==== Data section

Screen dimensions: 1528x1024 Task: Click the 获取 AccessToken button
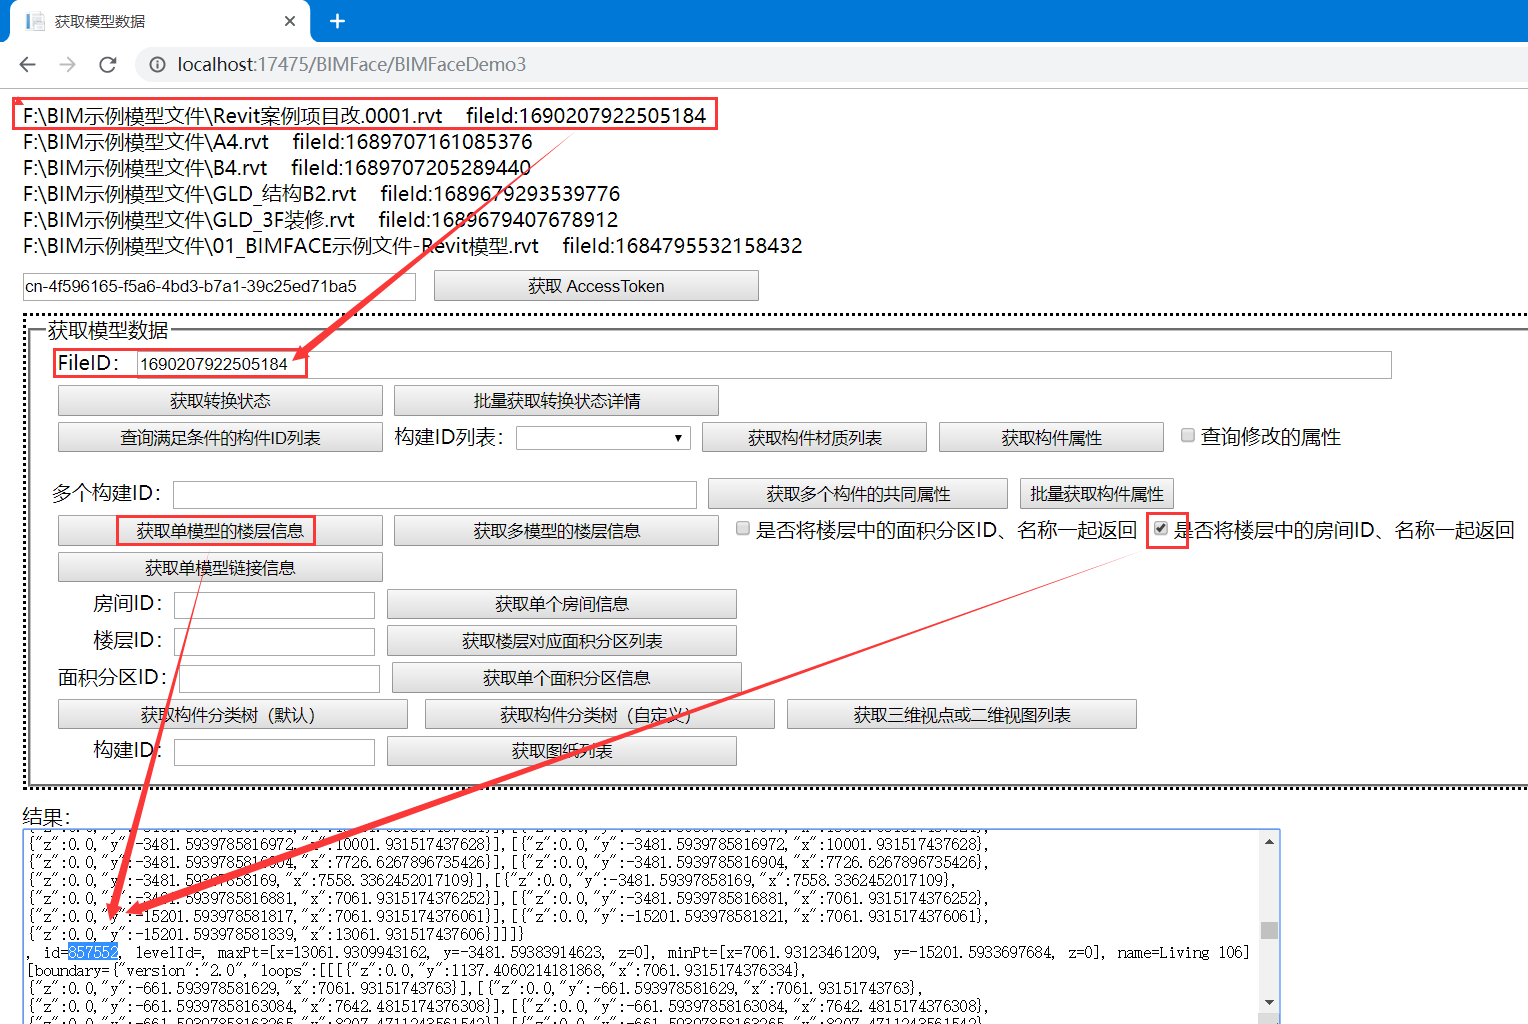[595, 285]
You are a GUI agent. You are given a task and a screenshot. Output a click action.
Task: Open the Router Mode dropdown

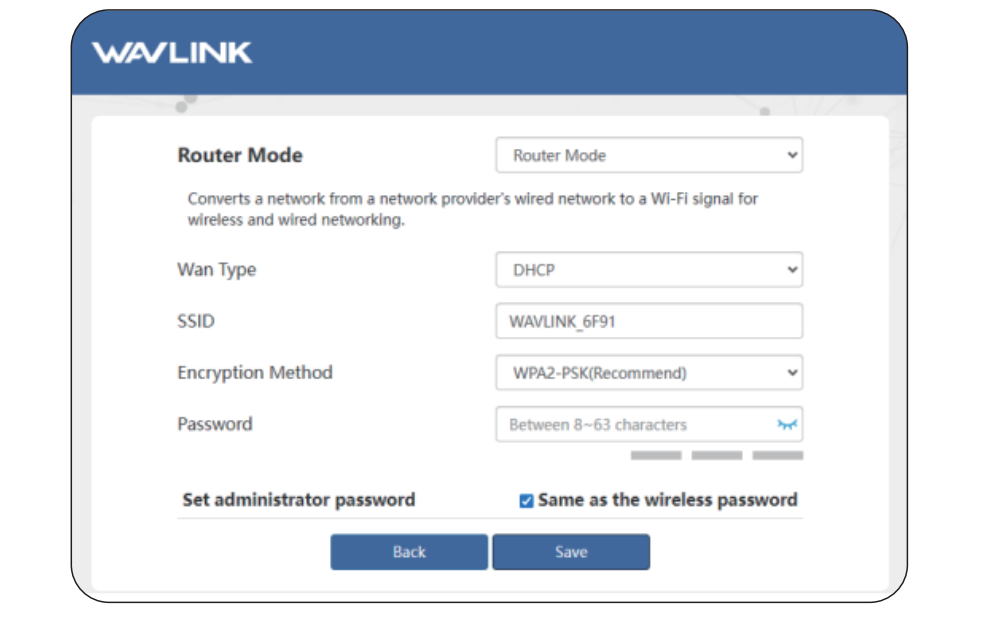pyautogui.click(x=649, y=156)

========

» **Task item**
Repeat the data word for word, minus any pictures.

» **Answer to this task**
Screen dimensions: 1528x1024 Task: Click the 获取 AccessToken button
[595, 285]
You are a GUI agent. You are given a task and a screenshot. Output a click action.
Task: Open the Router Mode dropdown

pyautogui.click(x=649, y=156)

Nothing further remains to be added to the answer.